Return, verbatim, the records from the line containing "Task: Pick the triangle shape tool" through the line containing "Action: click(901, 171)", including both of those lines.
## begin MATERIAL
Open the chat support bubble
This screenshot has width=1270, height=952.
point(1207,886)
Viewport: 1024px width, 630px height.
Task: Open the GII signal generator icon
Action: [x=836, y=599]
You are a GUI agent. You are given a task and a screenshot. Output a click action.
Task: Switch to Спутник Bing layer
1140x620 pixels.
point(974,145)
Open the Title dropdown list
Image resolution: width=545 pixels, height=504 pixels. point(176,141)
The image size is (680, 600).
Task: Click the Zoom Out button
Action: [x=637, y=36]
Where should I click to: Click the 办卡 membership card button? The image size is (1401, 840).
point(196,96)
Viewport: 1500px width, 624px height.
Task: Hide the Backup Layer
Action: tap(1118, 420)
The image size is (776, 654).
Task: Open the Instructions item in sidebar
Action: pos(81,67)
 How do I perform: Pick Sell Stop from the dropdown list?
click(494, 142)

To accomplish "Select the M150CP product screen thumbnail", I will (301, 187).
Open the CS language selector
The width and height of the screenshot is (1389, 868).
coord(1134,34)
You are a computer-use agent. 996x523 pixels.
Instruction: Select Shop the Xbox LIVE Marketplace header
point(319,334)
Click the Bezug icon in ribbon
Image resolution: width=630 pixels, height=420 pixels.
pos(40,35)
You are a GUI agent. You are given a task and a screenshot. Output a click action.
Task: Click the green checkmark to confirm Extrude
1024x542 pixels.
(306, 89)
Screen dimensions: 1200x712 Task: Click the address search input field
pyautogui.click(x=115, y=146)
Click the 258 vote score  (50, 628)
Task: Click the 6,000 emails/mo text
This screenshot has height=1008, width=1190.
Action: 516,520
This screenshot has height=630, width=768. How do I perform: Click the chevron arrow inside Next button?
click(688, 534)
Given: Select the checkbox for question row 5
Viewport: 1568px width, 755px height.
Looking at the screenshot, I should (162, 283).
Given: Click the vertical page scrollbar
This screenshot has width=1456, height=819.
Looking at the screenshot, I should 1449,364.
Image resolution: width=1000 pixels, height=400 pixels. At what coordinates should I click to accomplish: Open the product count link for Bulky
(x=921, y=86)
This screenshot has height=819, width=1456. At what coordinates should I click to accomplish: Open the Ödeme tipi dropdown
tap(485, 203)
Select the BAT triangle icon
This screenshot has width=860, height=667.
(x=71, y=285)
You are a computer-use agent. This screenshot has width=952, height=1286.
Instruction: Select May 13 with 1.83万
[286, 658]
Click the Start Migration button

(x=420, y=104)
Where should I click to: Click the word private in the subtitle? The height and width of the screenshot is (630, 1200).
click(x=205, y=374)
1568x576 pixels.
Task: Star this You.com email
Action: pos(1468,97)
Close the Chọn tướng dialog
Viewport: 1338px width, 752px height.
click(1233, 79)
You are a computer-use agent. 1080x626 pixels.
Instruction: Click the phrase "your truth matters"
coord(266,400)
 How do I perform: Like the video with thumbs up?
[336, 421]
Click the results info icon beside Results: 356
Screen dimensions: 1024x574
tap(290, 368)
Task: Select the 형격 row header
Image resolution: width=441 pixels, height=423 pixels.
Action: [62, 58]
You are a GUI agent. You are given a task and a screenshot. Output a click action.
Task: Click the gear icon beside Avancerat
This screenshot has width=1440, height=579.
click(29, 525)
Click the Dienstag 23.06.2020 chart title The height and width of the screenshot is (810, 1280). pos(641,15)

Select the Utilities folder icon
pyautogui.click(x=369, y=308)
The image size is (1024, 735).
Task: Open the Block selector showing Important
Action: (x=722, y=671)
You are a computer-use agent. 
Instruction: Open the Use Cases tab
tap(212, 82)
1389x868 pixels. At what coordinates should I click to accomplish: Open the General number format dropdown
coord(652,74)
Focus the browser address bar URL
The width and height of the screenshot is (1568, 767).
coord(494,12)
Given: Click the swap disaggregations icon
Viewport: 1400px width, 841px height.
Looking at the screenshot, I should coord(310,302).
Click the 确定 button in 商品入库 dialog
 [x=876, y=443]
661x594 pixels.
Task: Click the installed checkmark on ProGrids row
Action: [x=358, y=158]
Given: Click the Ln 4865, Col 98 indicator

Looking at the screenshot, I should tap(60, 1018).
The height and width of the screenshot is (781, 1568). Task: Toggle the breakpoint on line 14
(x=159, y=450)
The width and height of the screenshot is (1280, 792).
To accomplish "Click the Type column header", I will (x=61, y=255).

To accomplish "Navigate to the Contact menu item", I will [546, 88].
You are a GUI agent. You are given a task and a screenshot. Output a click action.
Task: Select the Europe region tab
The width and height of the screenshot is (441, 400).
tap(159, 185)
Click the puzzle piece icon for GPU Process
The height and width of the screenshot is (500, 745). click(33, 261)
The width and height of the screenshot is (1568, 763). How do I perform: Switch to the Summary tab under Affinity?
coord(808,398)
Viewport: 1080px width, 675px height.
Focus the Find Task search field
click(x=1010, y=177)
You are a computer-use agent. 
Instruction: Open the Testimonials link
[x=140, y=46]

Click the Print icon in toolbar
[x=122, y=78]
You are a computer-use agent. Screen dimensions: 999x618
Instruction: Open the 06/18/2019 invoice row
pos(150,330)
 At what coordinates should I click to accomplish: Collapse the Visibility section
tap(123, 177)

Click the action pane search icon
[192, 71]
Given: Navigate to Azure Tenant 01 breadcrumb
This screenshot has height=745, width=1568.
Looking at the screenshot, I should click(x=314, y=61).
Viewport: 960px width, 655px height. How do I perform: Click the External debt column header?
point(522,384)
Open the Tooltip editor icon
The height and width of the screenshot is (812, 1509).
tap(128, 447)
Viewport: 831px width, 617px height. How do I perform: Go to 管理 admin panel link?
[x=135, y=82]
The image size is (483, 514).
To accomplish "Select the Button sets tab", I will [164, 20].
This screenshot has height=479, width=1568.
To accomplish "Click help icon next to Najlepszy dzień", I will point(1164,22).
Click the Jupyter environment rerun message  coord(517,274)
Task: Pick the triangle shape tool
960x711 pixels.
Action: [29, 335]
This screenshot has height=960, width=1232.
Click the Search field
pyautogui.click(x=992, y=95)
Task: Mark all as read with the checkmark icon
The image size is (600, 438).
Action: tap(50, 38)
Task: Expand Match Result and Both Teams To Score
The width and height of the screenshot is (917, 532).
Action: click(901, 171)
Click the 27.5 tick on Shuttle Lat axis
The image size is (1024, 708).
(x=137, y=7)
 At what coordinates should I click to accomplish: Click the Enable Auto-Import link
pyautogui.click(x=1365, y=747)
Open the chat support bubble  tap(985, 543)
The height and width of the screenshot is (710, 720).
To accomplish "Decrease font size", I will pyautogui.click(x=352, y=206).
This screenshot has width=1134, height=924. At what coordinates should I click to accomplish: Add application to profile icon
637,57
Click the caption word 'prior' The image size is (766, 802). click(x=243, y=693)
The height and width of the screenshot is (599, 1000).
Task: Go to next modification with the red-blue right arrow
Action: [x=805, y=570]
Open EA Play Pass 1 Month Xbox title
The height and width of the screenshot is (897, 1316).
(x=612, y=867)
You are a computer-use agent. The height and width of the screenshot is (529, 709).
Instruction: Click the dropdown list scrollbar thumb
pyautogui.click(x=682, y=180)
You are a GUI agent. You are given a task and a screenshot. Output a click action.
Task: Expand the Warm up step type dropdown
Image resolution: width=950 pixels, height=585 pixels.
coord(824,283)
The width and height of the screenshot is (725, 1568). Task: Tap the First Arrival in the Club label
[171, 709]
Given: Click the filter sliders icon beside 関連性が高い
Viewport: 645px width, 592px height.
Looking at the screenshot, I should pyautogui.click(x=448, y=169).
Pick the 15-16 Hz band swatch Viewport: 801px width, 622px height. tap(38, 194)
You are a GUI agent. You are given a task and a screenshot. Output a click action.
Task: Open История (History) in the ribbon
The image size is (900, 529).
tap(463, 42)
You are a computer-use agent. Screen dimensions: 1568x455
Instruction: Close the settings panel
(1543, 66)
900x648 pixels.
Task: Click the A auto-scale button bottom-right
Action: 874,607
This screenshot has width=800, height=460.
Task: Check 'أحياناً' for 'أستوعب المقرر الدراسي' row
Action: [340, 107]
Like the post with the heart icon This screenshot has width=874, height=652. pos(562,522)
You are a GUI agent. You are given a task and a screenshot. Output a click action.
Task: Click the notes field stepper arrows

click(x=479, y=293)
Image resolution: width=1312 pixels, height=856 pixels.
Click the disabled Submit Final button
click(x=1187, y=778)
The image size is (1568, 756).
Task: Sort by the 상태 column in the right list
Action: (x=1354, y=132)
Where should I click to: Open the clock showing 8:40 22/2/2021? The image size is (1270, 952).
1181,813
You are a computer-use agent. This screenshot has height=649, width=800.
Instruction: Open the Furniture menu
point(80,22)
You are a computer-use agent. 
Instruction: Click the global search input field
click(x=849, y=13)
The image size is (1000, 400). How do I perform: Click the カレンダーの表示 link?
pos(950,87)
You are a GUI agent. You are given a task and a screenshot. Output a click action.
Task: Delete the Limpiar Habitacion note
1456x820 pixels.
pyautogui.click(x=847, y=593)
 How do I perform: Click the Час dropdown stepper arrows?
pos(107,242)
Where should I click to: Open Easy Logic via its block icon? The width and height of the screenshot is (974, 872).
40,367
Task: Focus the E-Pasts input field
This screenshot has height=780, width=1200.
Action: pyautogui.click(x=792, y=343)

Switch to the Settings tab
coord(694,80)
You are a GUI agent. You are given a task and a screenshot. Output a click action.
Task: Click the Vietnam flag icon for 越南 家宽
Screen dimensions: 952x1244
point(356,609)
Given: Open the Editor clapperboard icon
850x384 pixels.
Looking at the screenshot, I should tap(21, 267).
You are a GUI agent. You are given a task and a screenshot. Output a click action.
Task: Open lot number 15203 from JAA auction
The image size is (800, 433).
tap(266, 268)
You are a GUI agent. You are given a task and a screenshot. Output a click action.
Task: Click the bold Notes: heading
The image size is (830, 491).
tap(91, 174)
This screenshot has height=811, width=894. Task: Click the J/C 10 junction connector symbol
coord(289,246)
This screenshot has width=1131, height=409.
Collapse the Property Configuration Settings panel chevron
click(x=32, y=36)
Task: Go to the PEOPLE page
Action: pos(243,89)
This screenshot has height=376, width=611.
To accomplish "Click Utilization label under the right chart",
## end MATERIAL
§ **THE COMPLETED TASK**
Task: Pick the triangle shape tool
960x711 pixels.
Action: [29, 335]
This screenshot has height=960, width=1232.
Click the Search field
pyautogui.click(x=992, y=95)
Task: Mark all as read with the checkmark icon
The image size is (600, 438).
Action: tap(50, 38)
Task: Expand Match Result and Both Teams To Score
The width and height of the screenshot is (917, 532).
Action: click(901, 171)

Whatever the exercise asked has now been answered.